Brant destacou o papel do PCdoB nessa batalha. “O partido tem sido um importante parceiro do Intervozes. Temos muitas afinidades”, colocou. Ele lembrou que no Brasil “não há tradição de políticas públicas para a comunicação” e para viabilizá-las, é necessário, hoje, pensar numa economia política da comunicação.


 


A televisão, enfatizou, “tende naturalmente à concentração e à monopolização”, ou seja, “é preciso que haja a intervenção do Estado”. Conforme salientou, “precisamos ter acesso real à informação; hoje, o acesso é muito concentrado” em alguns setores sociais.


 


Ao tratar da informação, Brant colocou o ciclo que faz parte de sua realização: produção, empacotamento, distribuição e acesso ou consumo. “Se uma dessas etapas tiver barreiras ao seu pleno funcionamento, o sistema de comunicação não vinga”, alertou.
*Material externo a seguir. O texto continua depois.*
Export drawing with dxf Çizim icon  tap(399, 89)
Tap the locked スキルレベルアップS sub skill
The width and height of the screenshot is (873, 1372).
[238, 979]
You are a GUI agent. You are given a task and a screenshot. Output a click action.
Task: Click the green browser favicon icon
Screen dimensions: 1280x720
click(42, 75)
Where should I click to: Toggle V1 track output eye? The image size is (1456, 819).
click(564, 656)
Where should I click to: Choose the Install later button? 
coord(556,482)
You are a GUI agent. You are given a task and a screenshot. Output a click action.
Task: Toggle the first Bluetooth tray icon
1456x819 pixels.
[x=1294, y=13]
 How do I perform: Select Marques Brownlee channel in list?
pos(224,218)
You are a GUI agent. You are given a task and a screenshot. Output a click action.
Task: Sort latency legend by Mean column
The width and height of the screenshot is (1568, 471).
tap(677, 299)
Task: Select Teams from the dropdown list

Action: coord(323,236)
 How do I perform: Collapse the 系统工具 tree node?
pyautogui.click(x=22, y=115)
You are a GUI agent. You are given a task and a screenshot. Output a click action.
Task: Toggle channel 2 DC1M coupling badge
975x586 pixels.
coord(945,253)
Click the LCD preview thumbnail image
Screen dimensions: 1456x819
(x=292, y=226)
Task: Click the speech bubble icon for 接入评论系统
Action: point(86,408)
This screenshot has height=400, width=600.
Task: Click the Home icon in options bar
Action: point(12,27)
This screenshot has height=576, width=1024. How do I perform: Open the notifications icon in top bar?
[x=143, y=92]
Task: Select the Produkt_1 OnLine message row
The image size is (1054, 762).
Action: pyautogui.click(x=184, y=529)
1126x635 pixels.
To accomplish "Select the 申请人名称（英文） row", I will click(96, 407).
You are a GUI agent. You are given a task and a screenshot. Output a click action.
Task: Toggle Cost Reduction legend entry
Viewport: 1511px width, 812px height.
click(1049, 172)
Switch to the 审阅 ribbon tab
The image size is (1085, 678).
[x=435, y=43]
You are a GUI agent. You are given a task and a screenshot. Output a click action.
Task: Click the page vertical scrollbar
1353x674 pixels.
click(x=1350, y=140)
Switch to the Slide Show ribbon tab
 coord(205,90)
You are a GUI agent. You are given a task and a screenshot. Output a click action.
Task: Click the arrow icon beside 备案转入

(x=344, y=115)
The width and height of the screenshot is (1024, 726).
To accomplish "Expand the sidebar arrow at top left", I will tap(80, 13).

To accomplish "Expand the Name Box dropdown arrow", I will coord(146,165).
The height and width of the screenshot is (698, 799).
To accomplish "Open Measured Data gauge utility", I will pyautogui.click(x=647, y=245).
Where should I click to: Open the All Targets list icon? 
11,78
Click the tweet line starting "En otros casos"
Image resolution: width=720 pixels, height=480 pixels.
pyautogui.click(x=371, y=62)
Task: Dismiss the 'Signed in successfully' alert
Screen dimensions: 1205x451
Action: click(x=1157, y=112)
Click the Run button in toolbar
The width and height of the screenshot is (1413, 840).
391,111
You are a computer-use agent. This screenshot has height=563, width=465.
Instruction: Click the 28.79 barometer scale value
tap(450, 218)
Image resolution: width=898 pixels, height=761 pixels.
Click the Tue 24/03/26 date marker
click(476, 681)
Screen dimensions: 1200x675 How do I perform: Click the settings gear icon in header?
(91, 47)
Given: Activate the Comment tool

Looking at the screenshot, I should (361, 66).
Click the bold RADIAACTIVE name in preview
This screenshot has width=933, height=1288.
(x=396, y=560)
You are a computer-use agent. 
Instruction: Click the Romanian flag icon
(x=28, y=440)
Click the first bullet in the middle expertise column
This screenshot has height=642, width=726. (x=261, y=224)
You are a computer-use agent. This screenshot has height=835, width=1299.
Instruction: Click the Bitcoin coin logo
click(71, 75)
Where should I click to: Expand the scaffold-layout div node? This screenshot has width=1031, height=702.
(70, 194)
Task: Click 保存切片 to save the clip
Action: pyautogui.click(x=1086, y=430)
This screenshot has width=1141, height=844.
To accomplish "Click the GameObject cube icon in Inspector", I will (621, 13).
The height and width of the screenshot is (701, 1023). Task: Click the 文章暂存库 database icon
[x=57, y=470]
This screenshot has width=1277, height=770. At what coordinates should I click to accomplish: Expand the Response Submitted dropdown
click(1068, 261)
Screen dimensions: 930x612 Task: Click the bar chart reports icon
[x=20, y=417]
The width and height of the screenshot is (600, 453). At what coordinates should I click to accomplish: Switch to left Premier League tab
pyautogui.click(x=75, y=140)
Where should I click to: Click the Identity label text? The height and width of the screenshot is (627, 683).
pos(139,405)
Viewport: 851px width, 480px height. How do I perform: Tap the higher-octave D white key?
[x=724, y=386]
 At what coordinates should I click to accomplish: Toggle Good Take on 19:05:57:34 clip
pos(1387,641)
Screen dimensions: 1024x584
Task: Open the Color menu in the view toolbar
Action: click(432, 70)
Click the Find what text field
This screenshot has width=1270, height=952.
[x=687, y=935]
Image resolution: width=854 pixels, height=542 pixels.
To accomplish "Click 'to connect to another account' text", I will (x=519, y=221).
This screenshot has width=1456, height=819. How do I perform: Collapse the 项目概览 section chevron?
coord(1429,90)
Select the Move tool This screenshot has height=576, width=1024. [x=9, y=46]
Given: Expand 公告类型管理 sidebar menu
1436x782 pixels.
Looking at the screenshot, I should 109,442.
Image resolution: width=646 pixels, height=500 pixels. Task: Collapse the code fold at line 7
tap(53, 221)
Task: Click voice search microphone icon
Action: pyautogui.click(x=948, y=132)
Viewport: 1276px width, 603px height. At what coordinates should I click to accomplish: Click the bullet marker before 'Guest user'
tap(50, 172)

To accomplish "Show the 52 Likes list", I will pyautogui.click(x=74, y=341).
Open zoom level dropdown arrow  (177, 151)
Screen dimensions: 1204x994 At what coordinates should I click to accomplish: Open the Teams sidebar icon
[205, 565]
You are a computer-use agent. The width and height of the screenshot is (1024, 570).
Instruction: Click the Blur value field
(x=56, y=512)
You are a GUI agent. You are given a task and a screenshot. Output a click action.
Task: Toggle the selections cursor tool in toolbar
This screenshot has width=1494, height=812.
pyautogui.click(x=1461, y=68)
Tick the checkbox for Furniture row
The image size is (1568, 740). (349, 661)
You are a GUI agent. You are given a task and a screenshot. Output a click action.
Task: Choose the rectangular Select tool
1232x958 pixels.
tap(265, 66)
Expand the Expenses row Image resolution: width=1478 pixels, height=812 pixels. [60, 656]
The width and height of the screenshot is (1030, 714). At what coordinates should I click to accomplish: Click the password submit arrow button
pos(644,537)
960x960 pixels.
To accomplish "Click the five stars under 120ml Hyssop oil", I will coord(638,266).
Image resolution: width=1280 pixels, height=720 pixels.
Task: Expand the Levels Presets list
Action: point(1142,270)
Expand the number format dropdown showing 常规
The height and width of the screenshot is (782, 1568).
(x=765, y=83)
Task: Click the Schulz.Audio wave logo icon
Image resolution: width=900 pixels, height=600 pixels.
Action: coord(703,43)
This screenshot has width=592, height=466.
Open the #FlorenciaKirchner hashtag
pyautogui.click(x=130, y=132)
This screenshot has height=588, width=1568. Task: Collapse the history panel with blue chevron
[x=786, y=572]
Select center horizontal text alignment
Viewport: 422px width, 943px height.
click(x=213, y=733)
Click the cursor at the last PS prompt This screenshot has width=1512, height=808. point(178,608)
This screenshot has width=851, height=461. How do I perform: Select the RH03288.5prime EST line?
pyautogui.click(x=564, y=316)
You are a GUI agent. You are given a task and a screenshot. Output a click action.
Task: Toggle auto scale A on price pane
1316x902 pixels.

Portanto, concluiu, “para fazer valer o direito humano à comunicação, é preciso pensar políticas que desobstruam os gargalos desse ciclo”.


 


Em seguida, Brant tratou das violações do direito à comunicação, advindas, segundo ele, especialmente de cinco pontos: a privatização do espaço público midiático com reflexo na divisão do espectro; concentração da propriedade dos meios de comunicação; asfixiamento da participação da sociedade nos meios de comunicação; ausência de sistema público de comunicação e restrições à comunicação comunitária.


 


Do ponto de vista das diretrizes para políticas públicas locais de comunicação, Brant apontou a redistribuição (garantir o acesso a condições mínimas para aquela parte da população desprovida de condições de acesso à comunicação); emancipação (impulsionar formas alternativas de comunicação) e desenvolvimento local (contribuir com processos de integração entre comunicação e outras áreas).


 


Trazendo o local para o âmbito de atuação nacional, o comunista Célio Turino, secretário de Projetos e Programas Culturais do Ministério da Cultura, falou da iniciativa dos Pontos de Cultura – cujo sucesso resultou também na criação dos Pontos de Mídia Livre, que contarão com cerca de 4,2 milhões em prêmios para iniciativas de comunicação compartilhada e participativa. Turino foi um dos responsáveis pela mudança de foco do MinC desde a chegada de Lula ao poder. Desde então, o ministério tem trabalhado em prol de ações que estimulem e valorizem a cultura popular e inclusiva.


 


Ao trabalhar sob esse prisma, Turino destacou: “a busca do bem comum também na comunicação – sem privilegiar o mercado, mas a sociedade – é uma forma de se resgatar os princípios comunistas”. No caso dos Pontos de Cultura, disse, “colocamos os meios de comunicação nas mãos dos produtores”.


 


Finalizando, refletiu: “o senso comum é a morte de qualquer política pública porque é conservador da ordem vigente”.


 


O Encontro Nacional de Comunicação do PCdoB termina neste domingo (15) com balanço e perspectivas da atuação do partido na área.